Was That Injury Really Insignificant? Understanding the Serious Injury Threshold in New York

By Jason Tenenbaum 8 min read

Key Takeaway

Learn how New York courts determine serious injury under Insurance Law 5102(d). Analysis of Sone v Qamar where 20-degree spinal limitation deemed insignificant.

The Critical Distinction Between “Any” Injury and “Serious” Injury Under New York Law

In New York’s complex no-fault insurance system, one of the most contentious and frequently litigated issues revolves around what constitutes a “serious injury” under Insurance Law 5102(d). This determination can mean the difference between thousands of dollars in compensation and walking away empty-handed. For accident victims in Nassau County, Suffolk County, and throughout New York City, understanding this threshold is crucial to protecting their legal rights.

A recent court decision in Sone v Qamar highlights just how narrow this threshold can be—and how a seemingly significant injury can be deemed legally “insignificant.” This case serves as both a cautionary tale and a crucial learning opportunity for anyone involved in motor vehicle accident litigation on Long Island or in the greater New York metropolitan area.

The Sone v Qamar Decision: When 20 Degrees Isn’t Enough

The Case Facts

Sone v Qamar, 2009 NY Slip Op 09383 (1st Dept. 2009), presents a stark illustration of how strict New York courts can be when evaluating serious injury claims. The court’s analysis reveals the harsh reality facing many accident victims:

“Defendant satisfied her initial burden of demonstrating, prima facie, that plaintiff did not sustain a serious injury as defined by Insurance Law 5102(d). Defendant submitted the affirmed report of a neurologist who found no neurological deficits and noted only a 20 degree limitation on flexion in plaintiff’s lumbosacral spine.

Plaintiff failed to meet her consequent burden to provide evidence which raised a triable issue of fact concerning whether she sustained such a serious injury, instead relying on the finding of defendant’s doctor. However, the limitation noted by defendant’s doctor is not significant within the meaning of Insurance Law 5102(d) (see Style v Joseph, 32 AD3d 212, 214 ).”

The Shocking Conclusion

The court’s conclusion raises a profound question that should concern every accident victim: A 20 degree deficiency in range of motion is insignificant? Does this mean that further treatment would not medically necessary since the injured person’s injury is insignificant?

This decision underscores a fundamental problem in New York’s personal injury law: the disconnect between what feels significant to an injured person and what courts consider legally significant.

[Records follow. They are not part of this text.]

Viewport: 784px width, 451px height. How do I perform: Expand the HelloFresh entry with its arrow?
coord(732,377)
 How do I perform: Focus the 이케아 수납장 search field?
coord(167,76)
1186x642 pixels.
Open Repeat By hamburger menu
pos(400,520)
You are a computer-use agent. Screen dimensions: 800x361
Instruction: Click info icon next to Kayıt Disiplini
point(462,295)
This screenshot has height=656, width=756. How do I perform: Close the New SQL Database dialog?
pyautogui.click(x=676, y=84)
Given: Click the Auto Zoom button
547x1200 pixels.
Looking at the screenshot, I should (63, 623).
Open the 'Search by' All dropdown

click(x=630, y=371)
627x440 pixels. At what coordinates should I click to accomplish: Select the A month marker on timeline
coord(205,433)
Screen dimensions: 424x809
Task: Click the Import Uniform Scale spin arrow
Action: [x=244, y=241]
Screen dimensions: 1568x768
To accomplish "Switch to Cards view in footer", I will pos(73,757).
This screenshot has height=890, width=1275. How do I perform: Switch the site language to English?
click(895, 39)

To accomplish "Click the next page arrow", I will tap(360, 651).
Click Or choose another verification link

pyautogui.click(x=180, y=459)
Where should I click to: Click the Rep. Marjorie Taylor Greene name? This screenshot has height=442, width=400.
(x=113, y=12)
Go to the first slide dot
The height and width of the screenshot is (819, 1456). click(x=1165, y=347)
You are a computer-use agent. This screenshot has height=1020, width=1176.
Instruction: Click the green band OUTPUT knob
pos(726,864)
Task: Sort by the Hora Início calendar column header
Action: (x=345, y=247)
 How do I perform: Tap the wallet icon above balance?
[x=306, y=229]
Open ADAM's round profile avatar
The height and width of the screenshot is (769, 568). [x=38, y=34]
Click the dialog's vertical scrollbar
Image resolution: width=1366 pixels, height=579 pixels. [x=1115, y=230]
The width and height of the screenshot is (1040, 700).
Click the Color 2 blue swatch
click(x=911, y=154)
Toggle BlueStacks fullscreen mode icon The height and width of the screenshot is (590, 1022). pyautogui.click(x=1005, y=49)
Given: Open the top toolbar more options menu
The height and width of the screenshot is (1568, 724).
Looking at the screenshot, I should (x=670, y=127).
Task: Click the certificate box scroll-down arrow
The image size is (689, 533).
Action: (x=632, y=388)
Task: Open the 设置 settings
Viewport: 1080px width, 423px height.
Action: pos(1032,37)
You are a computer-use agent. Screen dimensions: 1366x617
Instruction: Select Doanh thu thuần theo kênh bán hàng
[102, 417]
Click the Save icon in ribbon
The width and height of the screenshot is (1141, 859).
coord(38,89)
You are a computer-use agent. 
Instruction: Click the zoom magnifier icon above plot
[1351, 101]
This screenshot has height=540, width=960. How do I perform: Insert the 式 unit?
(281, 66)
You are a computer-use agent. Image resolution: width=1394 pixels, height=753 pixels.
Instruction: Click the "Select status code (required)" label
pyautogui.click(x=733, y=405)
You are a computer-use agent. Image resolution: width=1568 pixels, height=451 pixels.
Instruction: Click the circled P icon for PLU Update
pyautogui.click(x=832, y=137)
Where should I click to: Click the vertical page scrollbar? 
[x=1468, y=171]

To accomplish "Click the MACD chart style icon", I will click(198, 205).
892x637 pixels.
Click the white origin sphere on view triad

Understanding New York’s Serious Injury Threshold

Under Insurance Law 5102(d), a “serious injury” is defined as:

  1. Death
  2. Dismemberment
  3. Significant disfigurement
  4. A fracture
  5. Loss of a fetus
  6. Permanent loss of use of a body organ, member, function or system
  7. Permanent consequential limitation of use of a body organ or member
  8. Significant limitation of use of a body function or system
  9. A medically determined injury or impairment of a non-permanent nature which prevents the injured person from performing substantially all of the material acts which constitute such person’s usual and customary daily activities for not less than 90 days during the 180 days immediately following the occurrence of the injury or impairment

The “Significant Limitation” Standard

The most commonly litigated category is “significant limitation of use of a body function or system.” This is where cases like Sone v Qamar typically fall, and where the courts’ interpretation can be surprisingly restrictive.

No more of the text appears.